The sample solutions PDF will help you find the right words, but it’s important you know what those words mean: it’s very easy for me to tell when a student has memorized a sentence without understanding it most of the time, because the sentence they wrote usually isn’t exactly what I said (and no longer makes any sense because of the error). Students who know what they’re trying to say won’t write exactly what I put in the sample solution, but they’ll write something else with the same meaning.

These tips are specific to our linear algebra course, but for general advice on how to clearly communicate mathematics, Prof. Francis Su has written a great overview. To see what “professional” mathematical writing looks like, here’s an example of a research paper I’ve written. Or just look in your favorite textbook.

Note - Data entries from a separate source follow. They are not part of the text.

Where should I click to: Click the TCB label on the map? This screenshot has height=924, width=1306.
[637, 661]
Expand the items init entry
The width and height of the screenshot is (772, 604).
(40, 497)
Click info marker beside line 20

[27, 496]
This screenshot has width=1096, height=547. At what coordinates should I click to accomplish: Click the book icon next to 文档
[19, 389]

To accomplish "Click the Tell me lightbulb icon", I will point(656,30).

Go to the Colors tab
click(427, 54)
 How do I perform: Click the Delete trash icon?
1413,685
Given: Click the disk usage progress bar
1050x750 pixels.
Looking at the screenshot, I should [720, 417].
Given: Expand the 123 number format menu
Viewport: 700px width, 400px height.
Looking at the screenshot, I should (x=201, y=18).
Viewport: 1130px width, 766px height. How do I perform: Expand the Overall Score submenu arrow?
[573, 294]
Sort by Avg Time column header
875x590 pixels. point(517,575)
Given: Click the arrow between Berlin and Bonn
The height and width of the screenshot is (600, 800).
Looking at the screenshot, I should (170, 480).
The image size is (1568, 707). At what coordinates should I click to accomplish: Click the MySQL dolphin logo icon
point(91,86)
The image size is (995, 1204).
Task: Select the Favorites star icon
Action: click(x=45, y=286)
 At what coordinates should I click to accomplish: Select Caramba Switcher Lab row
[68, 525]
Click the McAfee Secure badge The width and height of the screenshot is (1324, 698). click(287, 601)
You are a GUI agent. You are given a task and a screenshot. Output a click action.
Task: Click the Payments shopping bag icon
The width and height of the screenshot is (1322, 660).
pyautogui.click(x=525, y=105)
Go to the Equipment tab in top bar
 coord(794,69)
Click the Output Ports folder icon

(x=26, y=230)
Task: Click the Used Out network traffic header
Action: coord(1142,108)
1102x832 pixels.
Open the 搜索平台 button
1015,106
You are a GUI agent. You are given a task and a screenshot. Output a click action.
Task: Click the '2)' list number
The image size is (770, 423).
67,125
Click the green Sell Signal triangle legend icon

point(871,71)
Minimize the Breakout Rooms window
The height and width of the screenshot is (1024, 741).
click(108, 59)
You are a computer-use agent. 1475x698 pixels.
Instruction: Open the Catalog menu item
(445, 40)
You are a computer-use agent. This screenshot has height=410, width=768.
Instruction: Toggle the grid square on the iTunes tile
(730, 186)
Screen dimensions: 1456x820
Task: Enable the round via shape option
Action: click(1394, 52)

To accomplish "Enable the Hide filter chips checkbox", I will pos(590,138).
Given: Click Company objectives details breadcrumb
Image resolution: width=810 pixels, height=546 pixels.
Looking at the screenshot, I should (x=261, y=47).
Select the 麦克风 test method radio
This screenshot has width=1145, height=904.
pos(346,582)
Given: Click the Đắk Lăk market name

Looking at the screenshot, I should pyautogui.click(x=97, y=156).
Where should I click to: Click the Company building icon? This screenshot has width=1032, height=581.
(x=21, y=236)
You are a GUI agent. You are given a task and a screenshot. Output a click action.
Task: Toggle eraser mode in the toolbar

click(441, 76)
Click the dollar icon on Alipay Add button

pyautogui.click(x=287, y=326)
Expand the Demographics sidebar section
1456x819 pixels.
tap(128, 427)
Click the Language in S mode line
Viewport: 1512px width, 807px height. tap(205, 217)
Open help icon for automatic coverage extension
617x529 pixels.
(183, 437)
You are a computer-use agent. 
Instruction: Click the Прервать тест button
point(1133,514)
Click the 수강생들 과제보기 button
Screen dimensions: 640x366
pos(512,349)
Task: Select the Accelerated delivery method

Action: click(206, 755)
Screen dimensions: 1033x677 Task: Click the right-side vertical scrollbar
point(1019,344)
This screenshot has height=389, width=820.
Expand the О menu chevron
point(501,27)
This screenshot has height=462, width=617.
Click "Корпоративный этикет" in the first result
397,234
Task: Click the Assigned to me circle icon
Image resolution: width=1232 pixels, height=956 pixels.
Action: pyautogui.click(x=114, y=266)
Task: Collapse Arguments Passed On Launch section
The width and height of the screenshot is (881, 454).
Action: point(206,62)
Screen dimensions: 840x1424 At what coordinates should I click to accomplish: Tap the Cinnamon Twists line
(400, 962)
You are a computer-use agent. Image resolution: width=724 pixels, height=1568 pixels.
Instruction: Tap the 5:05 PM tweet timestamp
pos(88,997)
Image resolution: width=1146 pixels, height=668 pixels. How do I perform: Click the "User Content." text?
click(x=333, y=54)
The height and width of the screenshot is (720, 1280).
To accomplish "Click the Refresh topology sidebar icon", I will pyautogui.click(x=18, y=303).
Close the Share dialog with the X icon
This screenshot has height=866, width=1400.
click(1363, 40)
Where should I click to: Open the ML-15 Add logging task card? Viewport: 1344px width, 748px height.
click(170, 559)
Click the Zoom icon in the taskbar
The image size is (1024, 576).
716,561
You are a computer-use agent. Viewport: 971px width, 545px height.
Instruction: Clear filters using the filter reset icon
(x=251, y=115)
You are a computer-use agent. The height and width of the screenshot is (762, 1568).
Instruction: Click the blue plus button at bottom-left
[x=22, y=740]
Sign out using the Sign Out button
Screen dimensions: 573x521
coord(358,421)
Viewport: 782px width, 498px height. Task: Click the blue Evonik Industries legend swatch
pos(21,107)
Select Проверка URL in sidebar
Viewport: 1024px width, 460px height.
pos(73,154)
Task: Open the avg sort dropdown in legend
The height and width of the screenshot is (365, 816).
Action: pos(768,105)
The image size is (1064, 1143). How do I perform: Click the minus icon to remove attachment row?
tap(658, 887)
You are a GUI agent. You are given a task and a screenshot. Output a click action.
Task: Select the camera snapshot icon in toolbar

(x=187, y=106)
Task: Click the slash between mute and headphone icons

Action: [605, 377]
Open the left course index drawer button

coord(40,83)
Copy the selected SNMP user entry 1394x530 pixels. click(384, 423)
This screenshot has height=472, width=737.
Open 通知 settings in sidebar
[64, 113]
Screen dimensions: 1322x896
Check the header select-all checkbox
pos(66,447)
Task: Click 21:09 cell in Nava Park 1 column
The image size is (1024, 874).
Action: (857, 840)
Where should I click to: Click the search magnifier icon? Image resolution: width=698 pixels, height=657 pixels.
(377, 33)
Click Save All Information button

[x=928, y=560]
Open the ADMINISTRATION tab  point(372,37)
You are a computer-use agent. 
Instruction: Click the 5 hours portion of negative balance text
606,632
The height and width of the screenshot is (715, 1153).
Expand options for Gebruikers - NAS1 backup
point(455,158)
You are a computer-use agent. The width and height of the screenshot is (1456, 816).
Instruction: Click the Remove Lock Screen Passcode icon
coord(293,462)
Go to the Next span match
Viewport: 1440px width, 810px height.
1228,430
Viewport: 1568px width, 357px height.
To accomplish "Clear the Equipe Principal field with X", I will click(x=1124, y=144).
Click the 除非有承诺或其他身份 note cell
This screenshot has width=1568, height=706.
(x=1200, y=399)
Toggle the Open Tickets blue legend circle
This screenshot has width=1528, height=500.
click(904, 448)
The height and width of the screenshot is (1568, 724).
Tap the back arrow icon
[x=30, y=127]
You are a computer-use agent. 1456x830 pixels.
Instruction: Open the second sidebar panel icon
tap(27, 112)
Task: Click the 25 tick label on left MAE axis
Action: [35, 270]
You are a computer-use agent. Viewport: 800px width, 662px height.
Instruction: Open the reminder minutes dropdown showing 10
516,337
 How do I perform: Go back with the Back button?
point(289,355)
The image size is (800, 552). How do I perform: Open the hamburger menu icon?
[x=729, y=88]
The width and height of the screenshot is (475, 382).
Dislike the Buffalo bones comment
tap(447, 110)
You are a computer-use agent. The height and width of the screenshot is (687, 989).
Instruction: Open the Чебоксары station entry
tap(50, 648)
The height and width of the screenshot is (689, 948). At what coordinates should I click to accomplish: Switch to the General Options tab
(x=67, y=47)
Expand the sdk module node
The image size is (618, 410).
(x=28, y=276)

Tips on explaining spanning/independence

We’ve covered lots of ways to tell if a set of vectors is spanning or independent, but here the basic definitions I’d appeal to in order to explain why a set of vectors is spanning or linearly indepednent (since they directly involve vector equations you can solve with an augmented matrix).

  • A set \(\{\vec v_1,\dots,\vec v_n\}\) of vectors spans a space \(V\) provided that for each \(\vec v\in V\), there is at least one solution to the vector equation \(x_1\vec v_1+\dots+x_n\vec v_n = \vec v\).
  • A set \(\{\vec v_1,\dots,\vec v_n\}\) of Euclidean vectors is linearly independent provided that the only solution to the vector equation \(x_1\vec v_1+\dots+x_n\vec v_n = \vec 0\) is \(x_1=\dots=x_n=0\).

If you need to show something about spanning or independence to solve a larger problem, then feel free to just say something about pivots, rows, and/or columns.